▸ Exercise inputs
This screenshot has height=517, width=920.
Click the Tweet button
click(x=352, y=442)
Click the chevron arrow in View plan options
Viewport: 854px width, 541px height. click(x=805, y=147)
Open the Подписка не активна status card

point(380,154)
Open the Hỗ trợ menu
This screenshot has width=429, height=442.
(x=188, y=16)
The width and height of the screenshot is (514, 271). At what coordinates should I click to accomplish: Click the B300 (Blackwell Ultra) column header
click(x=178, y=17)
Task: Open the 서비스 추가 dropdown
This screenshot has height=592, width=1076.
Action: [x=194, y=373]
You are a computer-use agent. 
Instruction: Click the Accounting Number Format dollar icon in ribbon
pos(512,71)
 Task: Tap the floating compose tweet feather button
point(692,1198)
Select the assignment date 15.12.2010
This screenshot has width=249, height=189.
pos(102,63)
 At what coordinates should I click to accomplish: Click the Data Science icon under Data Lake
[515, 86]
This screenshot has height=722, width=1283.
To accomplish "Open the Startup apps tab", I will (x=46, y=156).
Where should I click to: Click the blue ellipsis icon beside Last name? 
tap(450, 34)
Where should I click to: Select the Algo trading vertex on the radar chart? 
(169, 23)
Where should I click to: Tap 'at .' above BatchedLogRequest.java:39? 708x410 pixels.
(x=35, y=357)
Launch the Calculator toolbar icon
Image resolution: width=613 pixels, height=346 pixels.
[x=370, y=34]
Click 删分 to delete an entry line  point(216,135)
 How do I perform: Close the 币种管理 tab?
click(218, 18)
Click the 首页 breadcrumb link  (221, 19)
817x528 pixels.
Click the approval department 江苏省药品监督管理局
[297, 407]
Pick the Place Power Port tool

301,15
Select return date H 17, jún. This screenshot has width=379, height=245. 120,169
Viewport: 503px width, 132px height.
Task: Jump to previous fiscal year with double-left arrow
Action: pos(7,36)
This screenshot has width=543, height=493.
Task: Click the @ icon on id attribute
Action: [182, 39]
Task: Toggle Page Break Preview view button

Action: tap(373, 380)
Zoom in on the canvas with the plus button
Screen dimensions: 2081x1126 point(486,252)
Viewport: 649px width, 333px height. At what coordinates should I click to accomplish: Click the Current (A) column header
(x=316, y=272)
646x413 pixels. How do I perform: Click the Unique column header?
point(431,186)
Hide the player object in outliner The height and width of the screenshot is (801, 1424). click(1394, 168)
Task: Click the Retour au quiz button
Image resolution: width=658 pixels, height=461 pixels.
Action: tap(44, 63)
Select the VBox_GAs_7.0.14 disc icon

▸ What the task requires
Transcribe the rows verbatim, from the first line through the line that contains "pos(102,63)", both included.

▸ Finished exercise
This screenshot has height=517, width=920.
Click the Tweet button
click(x=352, y=442)
Click the chevron arrow in View plan options
Viewport: 854px width, 541px height. click(x=805, y=147)
Open the Подписка не активна status card

point(380,154)
Open the Hỗ trợ menu
This screenshot has width=429, height=442.
(x=188, y=16)
The width and height of the screenshot is (514, 271). At what coordinates should I click to accomplish: Click the B300 (Blackwell Ultra) column header
click(x=178, y=17)
Task: Open the 서비스 추가 dropdown
This screenshot has height=592, width=1076.
Action: [x=194, y=373]
You are a computer-use agent. 
Instruction: Click the Accounting Number Format dollar icon in ribbon
pos(512,71)
 Task: Tap the floating compose tweet feather button
point(692,1198)
Select the assignment date 15.12.2010
This screenshot has width=249, height=189.
pos(102,63)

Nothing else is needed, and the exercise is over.